Mixing specialities at McMaster
Elsewhere, sustainability is gaining traction through new, multidisciplinary course offerings.
In 2014, McMaster introduced an Interdisciplinary Minor in Sustainability, for which students could choose among 58 courses. It now includes 73 eligible courses, representing the fourth-largest minor by enrolment at the Hamilton university. This year, 39 students graduated with the minor, up from three in 2015, not counting those who took the minor without officially adding it to their transcripts.
No one faculty dominates the enrolment profile, ensuring students from different disciplines work together on real-life projects.
“Sustainability is a complex problem, and we need interdisciplinary learning to tackle complex problems and sustainable solutions,” says Kate Whalen, senior manager of academic sustainability programs at McMaster. “Our mission is to inspire in all students a desire for continued learning through experiential education related to sustainability.”
Some in-class projects take on lives of their own after students complete the minor.
Last fall, Sabrina Dasouki and a diverse team of students in the minor looked for ideas to promote positive behavioural change on the environment. Knowing that only 10% of plastic waste is recycled in Canada, her team developed a kit of reusable eating tools made of bamboo to replace throwaway plastic utensils.
Once classes wrapped up, Dasouki turned the kit concept into a start-up. In November 2019, the 23-year-old made her first sale of the Essential Utensils kit, to the McMaster University Campus Store.
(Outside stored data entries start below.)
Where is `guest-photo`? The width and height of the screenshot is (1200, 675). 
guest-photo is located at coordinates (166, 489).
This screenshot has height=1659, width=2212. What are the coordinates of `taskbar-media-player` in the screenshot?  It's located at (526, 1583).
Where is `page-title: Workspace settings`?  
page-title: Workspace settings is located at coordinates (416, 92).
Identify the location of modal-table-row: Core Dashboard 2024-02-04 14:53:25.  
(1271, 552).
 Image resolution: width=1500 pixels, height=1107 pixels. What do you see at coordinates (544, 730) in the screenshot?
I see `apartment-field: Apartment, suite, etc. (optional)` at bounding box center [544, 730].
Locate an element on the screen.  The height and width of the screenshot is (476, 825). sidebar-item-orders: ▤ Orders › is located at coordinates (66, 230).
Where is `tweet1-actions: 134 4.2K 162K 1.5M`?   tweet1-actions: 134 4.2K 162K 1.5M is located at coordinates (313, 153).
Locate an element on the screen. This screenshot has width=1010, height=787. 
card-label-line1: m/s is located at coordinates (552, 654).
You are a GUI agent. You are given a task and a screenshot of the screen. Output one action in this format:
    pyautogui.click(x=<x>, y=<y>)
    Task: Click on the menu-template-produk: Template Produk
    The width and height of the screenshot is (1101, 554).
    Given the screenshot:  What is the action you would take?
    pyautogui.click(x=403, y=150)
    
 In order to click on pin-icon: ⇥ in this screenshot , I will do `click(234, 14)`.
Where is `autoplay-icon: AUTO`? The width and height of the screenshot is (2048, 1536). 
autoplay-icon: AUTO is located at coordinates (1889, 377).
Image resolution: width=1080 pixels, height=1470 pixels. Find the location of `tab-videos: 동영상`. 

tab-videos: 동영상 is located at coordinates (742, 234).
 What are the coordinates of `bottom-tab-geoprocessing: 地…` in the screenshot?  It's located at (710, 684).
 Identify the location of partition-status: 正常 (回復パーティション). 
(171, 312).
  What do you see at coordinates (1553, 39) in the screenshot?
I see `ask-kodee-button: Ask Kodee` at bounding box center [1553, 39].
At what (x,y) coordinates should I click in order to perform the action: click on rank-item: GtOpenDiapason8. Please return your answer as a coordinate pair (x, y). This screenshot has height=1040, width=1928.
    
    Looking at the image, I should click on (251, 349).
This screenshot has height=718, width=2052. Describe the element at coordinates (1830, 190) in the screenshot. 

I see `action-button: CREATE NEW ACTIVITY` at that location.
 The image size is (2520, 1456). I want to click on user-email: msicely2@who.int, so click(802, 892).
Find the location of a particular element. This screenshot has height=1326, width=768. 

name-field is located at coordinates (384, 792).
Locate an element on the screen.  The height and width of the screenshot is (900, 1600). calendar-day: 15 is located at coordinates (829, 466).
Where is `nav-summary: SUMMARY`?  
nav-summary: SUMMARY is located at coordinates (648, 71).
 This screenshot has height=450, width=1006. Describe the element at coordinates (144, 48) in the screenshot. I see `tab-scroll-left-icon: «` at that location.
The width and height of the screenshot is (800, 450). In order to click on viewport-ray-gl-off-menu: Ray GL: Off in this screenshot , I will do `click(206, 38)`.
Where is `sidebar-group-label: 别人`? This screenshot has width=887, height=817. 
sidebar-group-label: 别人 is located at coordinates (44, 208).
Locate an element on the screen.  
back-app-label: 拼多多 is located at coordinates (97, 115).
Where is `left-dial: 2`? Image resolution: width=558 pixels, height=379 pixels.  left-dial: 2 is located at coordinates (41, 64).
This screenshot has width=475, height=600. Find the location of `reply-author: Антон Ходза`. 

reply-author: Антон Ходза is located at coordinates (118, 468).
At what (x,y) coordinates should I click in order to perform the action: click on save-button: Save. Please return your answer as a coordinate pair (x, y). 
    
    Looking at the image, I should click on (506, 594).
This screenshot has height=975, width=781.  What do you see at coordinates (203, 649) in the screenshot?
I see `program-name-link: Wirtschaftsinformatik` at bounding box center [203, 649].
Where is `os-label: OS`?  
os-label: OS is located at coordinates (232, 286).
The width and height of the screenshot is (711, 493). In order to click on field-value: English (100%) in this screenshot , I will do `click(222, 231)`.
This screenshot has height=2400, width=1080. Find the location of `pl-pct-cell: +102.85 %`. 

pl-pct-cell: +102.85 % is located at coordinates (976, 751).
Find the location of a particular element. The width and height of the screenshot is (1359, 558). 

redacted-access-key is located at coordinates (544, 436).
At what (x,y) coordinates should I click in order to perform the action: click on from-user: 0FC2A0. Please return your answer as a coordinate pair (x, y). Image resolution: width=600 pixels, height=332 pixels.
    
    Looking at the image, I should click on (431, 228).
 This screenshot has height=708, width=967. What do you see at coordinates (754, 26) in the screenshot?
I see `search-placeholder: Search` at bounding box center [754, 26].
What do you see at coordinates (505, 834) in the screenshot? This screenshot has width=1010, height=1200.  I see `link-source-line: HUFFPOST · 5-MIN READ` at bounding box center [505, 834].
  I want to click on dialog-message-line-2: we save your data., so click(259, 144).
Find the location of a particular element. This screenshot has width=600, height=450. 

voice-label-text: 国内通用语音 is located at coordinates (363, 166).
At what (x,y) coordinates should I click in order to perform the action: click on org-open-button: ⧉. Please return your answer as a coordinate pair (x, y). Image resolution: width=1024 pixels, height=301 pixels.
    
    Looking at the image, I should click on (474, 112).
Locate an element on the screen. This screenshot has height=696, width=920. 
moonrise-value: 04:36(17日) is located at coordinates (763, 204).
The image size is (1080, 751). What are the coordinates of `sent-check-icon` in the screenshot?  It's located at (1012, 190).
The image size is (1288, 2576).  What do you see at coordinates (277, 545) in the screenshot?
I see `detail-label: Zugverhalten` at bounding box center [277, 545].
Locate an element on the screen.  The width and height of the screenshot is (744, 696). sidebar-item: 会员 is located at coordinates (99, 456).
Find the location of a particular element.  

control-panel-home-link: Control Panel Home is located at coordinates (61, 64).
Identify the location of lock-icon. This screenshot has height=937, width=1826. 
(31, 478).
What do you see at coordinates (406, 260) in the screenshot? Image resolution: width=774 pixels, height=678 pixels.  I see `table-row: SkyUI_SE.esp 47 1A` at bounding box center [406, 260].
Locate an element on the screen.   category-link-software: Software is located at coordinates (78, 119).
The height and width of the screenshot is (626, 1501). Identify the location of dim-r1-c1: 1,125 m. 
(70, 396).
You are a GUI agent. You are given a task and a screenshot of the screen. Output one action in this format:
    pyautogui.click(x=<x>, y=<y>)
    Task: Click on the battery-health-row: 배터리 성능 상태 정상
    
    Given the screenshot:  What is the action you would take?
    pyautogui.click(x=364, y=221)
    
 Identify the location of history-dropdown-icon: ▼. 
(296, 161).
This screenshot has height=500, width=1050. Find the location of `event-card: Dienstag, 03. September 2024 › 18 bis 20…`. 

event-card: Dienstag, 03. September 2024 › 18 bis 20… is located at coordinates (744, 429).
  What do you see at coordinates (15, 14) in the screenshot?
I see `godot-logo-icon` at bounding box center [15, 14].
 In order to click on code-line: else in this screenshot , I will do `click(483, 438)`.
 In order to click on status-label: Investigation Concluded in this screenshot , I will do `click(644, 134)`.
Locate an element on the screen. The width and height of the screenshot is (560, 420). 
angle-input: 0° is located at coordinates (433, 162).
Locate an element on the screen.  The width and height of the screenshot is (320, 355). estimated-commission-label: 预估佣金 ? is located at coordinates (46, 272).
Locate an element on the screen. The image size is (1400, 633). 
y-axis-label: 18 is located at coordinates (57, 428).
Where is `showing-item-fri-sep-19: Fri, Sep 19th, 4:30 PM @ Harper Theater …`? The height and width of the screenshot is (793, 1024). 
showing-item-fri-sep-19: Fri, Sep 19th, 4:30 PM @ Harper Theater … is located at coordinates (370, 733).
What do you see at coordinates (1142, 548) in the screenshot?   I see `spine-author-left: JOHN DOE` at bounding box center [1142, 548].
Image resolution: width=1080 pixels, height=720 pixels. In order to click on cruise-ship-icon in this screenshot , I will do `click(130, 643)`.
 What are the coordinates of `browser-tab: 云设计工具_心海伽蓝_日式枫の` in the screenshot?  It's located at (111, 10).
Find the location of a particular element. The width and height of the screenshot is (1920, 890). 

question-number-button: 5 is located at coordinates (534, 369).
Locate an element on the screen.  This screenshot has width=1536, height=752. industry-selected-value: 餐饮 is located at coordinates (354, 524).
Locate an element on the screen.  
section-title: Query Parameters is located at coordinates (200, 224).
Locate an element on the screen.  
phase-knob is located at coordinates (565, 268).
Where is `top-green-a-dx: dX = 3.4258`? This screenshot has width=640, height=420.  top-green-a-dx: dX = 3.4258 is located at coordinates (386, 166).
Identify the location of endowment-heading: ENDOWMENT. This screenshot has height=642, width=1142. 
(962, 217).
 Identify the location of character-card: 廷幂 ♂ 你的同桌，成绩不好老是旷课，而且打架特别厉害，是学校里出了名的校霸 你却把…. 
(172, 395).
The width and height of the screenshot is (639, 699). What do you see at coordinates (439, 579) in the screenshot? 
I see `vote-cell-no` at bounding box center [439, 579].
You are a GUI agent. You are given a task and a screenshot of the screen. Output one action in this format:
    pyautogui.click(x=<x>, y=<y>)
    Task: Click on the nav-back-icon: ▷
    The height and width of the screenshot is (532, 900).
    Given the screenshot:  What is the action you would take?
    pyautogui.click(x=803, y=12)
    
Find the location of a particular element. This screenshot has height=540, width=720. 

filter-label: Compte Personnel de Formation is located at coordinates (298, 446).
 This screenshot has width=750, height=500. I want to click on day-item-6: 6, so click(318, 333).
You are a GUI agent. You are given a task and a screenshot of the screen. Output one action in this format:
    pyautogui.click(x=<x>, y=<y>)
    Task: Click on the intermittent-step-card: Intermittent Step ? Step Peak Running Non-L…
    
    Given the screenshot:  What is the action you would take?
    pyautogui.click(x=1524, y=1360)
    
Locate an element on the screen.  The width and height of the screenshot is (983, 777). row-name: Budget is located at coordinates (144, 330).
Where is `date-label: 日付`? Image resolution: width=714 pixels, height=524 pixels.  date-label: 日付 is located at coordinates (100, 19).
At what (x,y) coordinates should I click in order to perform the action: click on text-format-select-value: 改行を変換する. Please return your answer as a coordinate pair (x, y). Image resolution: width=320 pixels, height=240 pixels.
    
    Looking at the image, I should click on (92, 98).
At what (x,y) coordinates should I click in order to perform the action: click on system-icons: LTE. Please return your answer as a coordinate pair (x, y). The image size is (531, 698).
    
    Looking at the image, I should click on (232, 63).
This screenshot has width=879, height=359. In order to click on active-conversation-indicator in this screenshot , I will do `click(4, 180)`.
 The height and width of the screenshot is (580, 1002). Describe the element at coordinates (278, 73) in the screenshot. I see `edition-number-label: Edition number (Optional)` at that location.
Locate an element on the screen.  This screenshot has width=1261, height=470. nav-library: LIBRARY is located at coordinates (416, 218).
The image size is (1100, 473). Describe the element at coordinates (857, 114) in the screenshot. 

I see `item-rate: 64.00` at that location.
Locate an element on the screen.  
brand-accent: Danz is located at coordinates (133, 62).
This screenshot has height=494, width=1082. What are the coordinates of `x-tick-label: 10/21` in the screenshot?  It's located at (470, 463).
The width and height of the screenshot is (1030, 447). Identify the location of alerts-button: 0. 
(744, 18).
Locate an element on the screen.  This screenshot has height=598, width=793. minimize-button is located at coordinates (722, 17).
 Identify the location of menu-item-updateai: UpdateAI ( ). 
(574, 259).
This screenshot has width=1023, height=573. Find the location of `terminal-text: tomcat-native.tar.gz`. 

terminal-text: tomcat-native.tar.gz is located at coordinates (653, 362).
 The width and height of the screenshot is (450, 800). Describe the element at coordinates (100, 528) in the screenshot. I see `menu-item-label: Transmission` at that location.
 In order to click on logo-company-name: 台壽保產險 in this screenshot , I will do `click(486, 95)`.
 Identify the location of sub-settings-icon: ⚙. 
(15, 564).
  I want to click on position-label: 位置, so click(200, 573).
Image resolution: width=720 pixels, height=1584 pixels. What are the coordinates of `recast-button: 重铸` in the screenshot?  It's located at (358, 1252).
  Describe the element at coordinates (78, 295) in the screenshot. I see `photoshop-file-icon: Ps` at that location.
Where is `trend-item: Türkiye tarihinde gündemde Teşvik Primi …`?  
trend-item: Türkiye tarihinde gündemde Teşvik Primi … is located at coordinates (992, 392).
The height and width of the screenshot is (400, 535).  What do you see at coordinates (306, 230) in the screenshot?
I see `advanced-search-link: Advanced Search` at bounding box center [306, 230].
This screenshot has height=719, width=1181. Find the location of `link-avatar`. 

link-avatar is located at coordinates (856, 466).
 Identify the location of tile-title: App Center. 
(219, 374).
She says the learning experience of the sustainability minor was unlike conventional discipline-based programs. In the minor, student teams with diverse academic backgrounds worked through their differences to solve a problem.
Dasouki would like to see an interdisciplinary component to all undergraduate programs. “It is the closest thing that will get you to real life.”
Jennifer Lewington is an intrepid reporter and writes regularly on many topics, including business school news.
A version of this story appeared in the Winter Issue of Corporate Knights.